▶ _TASKS FOR THIS EXERCISE_:
1. In the Detroit comment thread, which body does the first commenter name as having proposed taking over Belle Isle?
2. Write a continuation of the Detroit comment thread, starting after its final sentence.

* BEGIN READING PASSAGE *

Alex Bensky | July 28, 2013 at 9:38 am

This idea that suburbanites (yes, read “whites”) are just lurking, waiting to snap up Detroit’s jewels, is not confined to corrupt and stupid politicians like Conyers and Collins. There is a belief (I don’t know how widespread) that somewhere is The Plan to do just that.

So a few years ago our zoo nearly was closed because the city couldn’t afford to keep it going and the zoological society (disclosure: I’m a member) was mostly white. That was averted.

One of the city parks is Belle Isle, an island in the Detroit River. Detroiters have the idea that everyone else in the country not only knows that we have a city park that is an island but is terribly jealous of it. Anyway, the park shows obvious signs of many years of deferred maintenance and lack of day to day care. There was a proposal for the metropolitan parks authority to take it over–this would not only save the money that the city does spend on the park but the authority said it would invest a substantial amount of money to restore the park.

And again, this was defeated because it was a “jewel” of Detroit…as if the Huron-Clinton Metropolitan Authority was going to take the island and move it out of the river, somewhere to an affluent suburban county.

What has to be said is that the fact that the city’s government and political class are disfunctional and corrupt is hardly news, and the voters keep electing them.

    Aridog in reply to Alex Bensky. | July 28, 2013 at 5:43 pm

    …suburbanites (yes, read “whites”)…

    That myth is prevalent here and hysterically funny. These “suburbanites” today are black as well as white, brown and yellow. Where do the political race baiters think the Detroit population went, with blacks who could distinctly among the evacuees? They think everyone hoped a jet plane for Hong Kong, eh? The black friends and acquaintances I have now are mostly out in the suburbs and think I’m quaint for still being in or very near the city core. The million plus people who flew this coop weren’t all white.

* END READING PASSAGE *
* BEGIN RECORD LIST *

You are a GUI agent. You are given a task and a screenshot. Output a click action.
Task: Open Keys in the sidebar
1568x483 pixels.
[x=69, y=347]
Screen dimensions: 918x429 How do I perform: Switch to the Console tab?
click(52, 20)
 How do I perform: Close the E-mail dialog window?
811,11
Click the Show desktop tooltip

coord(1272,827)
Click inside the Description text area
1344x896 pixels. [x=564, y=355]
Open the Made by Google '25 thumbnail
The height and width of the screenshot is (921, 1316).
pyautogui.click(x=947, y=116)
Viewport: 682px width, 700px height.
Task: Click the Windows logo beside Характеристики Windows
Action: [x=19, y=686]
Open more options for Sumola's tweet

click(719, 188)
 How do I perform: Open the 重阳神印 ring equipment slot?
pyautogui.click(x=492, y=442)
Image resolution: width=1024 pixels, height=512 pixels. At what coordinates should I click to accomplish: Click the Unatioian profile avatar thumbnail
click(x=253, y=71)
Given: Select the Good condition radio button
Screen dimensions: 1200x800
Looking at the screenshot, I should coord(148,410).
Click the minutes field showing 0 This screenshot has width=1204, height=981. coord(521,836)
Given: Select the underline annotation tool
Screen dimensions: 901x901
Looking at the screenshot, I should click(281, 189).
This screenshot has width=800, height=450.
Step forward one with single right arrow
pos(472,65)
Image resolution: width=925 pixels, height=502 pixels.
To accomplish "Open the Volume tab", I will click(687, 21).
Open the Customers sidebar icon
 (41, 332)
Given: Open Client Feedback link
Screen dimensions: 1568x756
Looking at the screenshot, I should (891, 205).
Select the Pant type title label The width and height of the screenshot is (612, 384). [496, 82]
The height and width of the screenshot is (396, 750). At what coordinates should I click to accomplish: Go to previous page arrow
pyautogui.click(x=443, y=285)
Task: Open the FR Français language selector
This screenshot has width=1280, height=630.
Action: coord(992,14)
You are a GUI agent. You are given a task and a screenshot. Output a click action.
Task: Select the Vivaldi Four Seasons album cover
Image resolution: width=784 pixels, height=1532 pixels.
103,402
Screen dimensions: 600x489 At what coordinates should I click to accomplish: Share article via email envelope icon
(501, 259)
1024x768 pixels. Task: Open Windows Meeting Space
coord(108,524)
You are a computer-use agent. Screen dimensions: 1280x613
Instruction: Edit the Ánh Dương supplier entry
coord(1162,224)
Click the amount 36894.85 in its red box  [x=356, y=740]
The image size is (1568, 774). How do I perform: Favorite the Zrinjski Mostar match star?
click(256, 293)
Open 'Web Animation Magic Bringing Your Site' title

* END RECORD LIST *

▶ _ANSWER SET_:
1. The Huron-Clinton Metropolitan Authority.

2.
    And the ones staying put and trying to rebuild aren’t all or black either, my daughter, a professional, among them living at Grand River & Woodward now, but they’re aren’t on the Common Council or in City Hall worrying about their “jewels.”

      Aridog in reply to Aridog. | July 28, 2013 at 5:46 pm

      Dang…this chile needs an edit feature:

      …aren’t all or black either… should be

      …aren’t all white or black either…

[…] Detroit in 1965 and the divisive rhetoric that poisoned its economic future | Legal Insurrection. I’m a son of MIchigan, the Detroit suburbs specifically. My ties to the area are mainly family as I have lived elsewhere for much of my life.  Aside from remaining a loyal Detroit Lions fan, I’ve been there enough to understand much of its history and urban failings to at least recognize the truth in the above link. It meshes will with another link therein to a recent Daily Caller column highlighting the purposeful stoking of racial tension as a cover for called out corruption and mismanagement. Both of the above links are definitely worth a read. […]

Is race the new religion?

Differences in religion have been notoriously abused as an excuse for confiscating other people’s property.

Emil de Blatz | July 28, 2013 at 11:19 am

See Atlanta and its ownership and control of Hartsfield Jackson International Airport, which is not even located within the City of Atlanta proper.

I have a friend who moved to the Great Northwest a decade ago, after having spent a long time in Atalanta. After he had some time to take it in, I asked him what he missed about Atlanta. The answer was “great barbeque”. I asked him what he didn’t miss, and that was “racial politics”.

If you’ve been around Atlanta long enough you learn about Mayor Maynard Jackson’s rescission of the contracts at Hartsfield during a major expansion in the 1970’s, in order to rebid and re-let the contracts so that minorities had a greater share. I always admired that as a way of articulating political power to allow minority contractors to get in the game. And clearly the upshot has been prosperity for blacks and black owned businesses.

But at some point you have to ask how should a facility like Hartsfield-Jackson be directed? And anywhere you look in the country where there is such infrastructure that affects a multi-state area, it has a regional ownership and control structure (NY Port Authority, etc.)

A few years back when Mayor Franklin was trying to scrape up the cash for a multi-billion dollar upgrade of the city’s nearly century old sewer system, Gov. Perdue floated, through back channels, the idea of the State of GA buying Hartsfiled from the city for $4B+. That went nowhere, and there was much of the same “white people trying to take the crown jewel of Atlanta from us” rhetoric.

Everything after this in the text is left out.